EXERCISE: Report every line in the records below that holds the word "window".

TASK INPUTS:
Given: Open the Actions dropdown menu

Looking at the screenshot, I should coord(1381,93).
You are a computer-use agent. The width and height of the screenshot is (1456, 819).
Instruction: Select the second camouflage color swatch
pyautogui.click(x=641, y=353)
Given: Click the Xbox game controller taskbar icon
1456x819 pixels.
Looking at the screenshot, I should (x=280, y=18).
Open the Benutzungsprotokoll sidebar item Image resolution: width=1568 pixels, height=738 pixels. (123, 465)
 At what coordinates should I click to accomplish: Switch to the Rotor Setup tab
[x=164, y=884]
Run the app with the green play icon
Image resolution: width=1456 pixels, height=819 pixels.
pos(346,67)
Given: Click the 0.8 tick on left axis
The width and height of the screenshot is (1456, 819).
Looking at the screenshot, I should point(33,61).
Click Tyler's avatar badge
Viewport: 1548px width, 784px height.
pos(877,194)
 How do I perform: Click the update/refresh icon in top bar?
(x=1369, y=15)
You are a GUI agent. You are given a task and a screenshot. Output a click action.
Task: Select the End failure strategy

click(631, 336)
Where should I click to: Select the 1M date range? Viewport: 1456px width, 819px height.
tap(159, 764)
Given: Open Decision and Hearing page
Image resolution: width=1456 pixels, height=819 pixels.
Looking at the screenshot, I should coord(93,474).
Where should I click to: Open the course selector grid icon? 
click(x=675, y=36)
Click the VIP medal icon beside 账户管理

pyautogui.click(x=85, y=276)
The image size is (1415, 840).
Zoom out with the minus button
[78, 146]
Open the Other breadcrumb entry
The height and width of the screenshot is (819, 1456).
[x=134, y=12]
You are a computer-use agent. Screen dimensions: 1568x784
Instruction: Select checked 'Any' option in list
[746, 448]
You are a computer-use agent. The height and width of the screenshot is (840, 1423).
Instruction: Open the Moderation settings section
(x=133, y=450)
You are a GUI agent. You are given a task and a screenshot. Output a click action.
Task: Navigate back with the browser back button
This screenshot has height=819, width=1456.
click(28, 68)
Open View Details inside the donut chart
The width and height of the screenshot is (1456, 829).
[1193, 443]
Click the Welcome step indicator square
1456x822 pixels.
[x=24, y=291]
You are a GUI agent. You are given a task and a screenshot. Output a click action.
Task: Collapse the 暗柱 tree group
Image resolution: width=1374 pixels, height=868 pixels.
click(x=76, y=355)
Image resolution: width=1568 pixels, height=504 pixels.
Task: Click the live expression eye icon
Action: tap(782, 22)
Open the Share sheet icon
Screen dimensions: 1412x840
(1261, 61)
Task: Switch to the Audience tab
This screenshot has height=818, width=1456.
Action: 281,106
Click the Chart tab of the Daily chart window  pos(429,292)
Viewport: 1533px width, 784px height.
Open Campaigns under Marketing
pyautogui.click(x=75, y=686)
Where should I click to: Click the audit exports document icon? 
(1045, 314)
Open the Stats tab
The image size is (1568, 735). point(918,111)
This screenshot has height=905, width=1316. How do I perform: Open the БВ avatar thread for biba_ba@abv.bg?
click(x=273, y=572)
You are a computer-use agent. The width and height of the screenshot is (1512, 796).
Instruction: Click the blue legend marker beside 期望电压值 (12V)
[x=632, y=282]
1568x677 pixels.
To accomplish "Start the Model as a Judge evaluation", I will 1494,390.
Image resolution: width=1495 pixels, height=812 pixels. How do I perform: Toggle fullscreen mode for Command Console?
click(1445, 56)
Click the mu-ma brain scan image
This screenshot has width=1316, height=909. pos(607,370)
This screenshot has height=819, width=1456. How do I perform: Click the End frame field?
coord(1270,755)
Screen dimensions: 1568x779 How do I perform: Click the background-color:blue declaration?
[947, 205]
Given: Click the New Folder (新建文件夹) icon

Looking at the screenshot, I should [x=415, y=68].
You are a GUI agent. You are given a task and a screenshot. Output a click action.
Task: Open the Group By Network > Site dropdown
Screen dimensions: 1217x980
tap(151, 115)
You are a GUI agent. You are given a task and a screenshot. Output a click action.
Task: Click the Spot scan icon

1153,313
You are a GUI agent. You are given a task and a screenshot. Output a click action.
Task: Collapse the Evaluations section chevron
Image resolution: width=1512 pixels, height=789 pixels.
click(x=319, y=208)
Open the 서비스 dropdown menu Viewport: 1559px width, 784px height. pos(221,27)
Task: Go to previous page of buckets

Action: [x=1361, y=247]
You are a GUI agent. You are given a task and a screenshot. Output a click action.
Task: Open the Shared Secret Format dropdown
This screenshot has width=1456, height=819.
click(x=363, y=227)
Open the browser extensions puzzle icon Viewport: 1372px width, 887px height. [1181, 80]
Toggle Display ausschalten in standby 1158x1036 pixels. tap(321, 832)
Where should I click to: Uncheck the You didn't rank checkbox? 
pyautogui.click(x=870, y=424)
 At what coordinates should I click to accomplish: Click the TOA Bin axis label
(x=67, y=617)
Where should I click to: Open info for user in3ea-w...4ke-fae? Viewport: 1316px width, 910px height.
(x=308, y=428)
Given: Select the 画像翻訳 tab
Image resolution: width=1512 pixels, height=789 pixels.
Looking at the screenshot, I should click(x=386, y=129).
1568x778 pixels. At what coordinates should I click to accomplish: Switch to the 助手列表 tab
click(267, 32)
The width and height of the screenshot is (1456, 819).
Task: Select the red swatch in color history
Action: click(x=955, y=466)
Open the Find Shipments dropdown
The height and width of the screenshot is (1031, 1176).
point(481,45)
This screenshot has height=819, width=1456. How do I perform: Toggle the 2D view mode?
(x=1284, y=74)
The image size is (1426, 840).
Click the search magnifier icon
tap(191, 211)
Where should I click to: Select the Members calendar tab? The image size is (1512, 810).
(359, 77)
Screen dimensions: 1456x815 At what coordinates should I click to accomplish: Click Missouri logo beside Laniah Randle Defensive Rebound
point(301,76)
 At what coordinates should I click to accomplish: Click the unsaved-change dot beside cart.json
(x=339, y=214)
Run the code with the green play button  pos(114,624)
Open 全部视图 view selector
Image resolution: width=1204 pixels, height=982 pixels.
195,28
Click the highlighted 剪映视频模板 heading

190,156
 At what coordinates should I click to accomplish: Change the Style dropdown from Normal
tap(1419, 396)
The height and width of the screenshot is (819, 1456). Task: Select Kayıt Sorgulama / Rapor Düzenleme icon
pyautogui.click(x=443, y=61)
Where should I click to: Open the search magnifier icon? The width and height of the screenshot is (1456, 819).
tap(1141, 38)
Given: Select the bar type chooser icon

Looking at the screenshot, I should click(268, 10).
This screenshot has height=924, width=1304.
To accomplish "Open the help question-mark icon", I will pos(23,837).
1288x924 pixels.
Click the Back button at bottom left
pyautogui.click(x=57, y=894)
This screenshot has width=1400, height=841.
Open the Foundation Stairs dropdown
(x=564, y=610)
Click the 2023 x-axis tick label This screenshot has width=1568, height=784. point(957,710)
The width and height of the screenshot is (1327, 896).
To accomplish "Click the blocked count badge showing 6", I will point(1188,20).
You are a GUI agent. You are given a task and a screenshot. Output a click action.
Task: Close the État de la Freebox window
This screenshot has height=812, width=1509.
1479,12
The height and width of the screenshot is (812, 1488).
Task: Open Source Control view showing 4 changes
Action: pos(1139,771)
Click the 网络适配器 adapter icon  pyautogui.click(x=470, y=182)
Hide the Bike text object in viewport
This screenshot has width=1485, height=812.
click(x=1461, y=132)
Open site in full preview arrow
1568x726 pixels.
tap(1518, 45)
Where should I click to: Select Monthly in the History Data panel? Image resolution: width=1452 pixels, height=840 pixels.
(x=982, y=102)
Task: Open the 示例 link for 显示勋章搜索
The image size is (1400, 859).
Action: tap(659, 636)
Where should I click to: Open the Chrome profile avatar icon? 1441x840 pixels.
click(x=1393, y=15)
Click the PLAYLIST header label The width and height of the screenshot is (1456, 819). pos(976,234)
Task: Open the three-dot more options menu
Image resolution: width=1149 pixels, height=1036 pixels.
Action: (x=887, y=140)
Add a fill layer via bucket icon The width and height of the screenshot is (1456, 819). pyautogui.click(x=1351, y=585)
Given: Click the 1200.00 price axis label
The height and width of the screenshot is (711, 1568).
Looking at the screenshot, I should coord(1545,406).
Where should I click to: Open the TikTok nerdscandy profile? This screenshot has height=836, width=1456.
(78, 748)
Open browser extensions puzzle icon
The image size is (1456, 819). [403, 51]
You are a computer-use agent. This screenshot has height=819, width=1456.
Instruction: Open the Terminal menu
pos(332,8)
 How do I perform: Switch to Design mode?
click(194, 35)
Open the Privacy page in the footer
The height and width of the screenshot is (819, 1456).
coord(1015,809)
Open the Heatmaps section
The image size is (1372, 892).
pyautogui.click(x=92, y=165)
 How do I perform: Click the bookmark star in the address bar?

SOLUTION FOR THIS TASK:
Click the Chart tab of the Daily chart window  pos(429,292)
Task: Close the État de la Freebox window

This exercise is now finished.